**DATASET RECORDS**:
----

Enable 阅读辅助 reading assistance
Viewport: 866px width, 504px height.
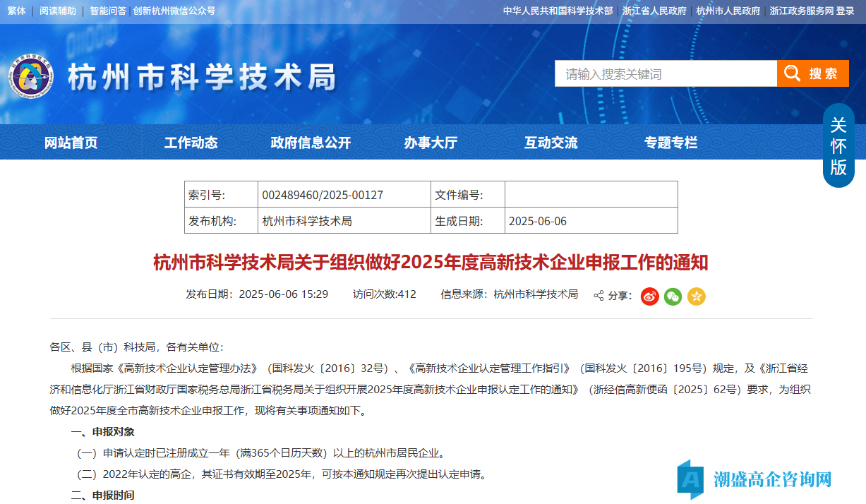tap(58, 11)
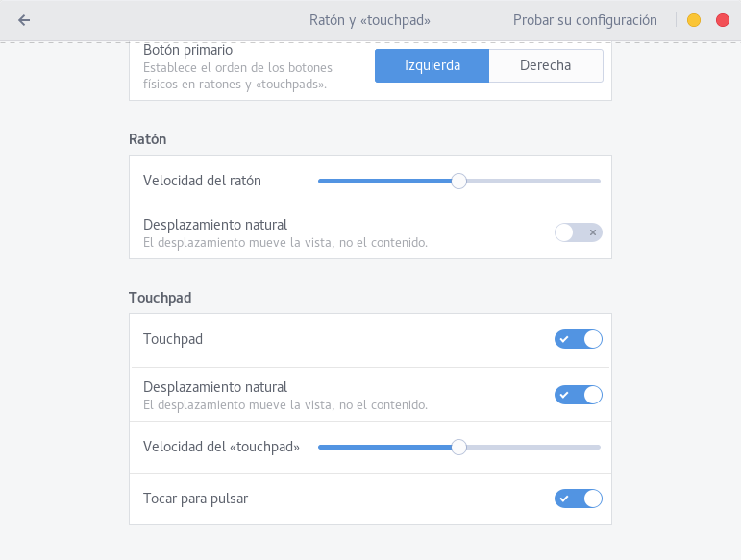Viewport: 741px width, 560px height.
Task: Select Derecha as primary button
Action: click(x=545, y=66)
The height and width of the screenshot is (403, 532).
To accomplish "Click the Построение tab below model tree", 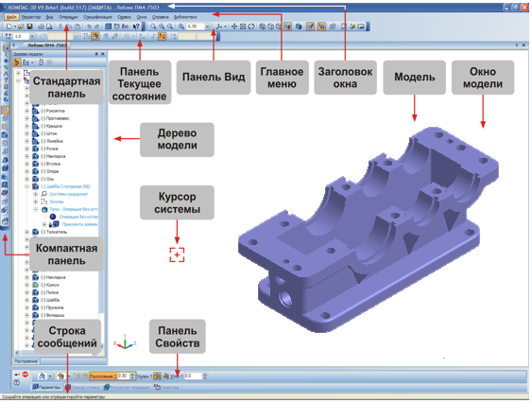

----

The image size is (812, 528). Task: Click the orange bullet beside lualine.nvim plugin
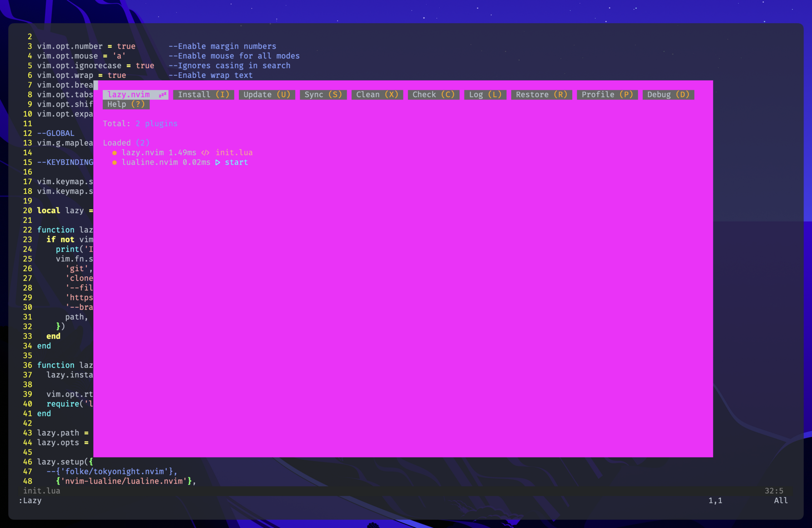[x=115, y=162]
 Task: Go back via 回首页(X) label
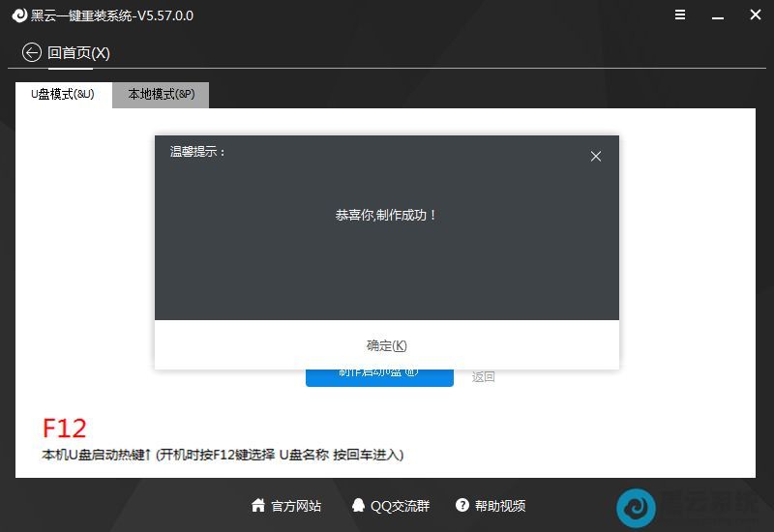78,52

----

**EXERCISE OBJECTIVE**: Repeat, word for word, the lines of the material above from the one holding "Enable 阅读辅助 reading assistance" through the one holding "the Построение tab". Leave out pictures.

**TASK RESPONSE**:
Enable 阅读辅助 reading assistance
Viewport: 866px width, 504px height.
tap(58, 11)
Viewport: 741px width, 560px height.
Task: Select Derecha as primary button
Action: click(x=545, y=66)
The height and width of the screenshot is (403, 532).
To accomplish "Click the Построение tab below model tree", 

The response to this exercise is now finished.